What do I want to be when I grow up?Sep 02, 2022
Have you seen the latest Truist commercials? They’re brilliant! Of all the videos that I’ve seen that accurately portray the idea, "What do I want to be when I grow up?", these are the closest ones to match reality.
I have to admit, I believe the way careers are introduced to us as children are really confusing.
I remember visiting my guidance counselor in middle school and seeing a poster of children dressed as different vocations such as a firefighter, doctor, teacher, cook, and so forth.
I also recall being asked, "What do you want to be when you grow up?" for which I would answer "teacher" because providing an answer, even though I didn’t know if it was true, would stop the conversation from going further.
I remember thinking this was a strange question because it confused me that I would 'be my job' instead of just 'being me' — we do our vocations but we aren't our vocations.

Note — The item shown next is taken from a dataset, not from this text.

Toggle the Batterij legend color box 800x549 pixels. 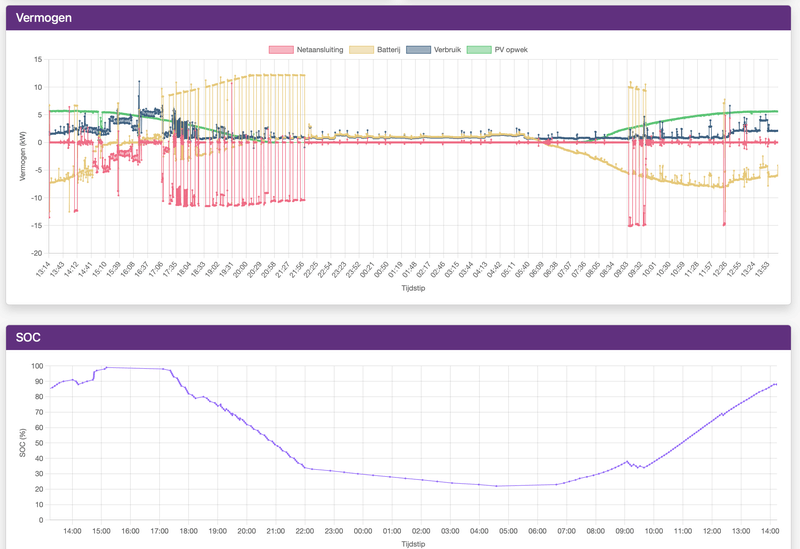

While some people are lucky to know what they want to pursue when they grow up, that's not the reality for a majority of us.
The question, "What do you want to be when you grow up?" and that poster with kids dressed as different vocations, sets up the expectation that we should know the answer and that we should pursue only one career based on it. When the reality is that our social systems should be helping us identify what we do well.
Many of us did NOT grow up wishing to pursue data science, software development, consulting, or product management because children think in absolutes, not nuances. As children, we could not grasp what people do in these career fields because it’s not what we witnessed day-to-day (or because these careers didn’t even exist).
So going back to the Truist commercial, what it brilliantly conveys is that our vocations can be an extension of the natural gifts we were born with and they can be applied to many career options (just as the example of Tim being born to care and give the best advice, is now a financial advisor with Truist).
For the most part, our career direction is not going to be straightforward like, "You're natural gifts is as a teacher, so you should become a teacher."
It will more likely look like, "Your natural gift is for teaching and to navigate the realities of the job market, you might choose to explore careers in instructional design and training and development."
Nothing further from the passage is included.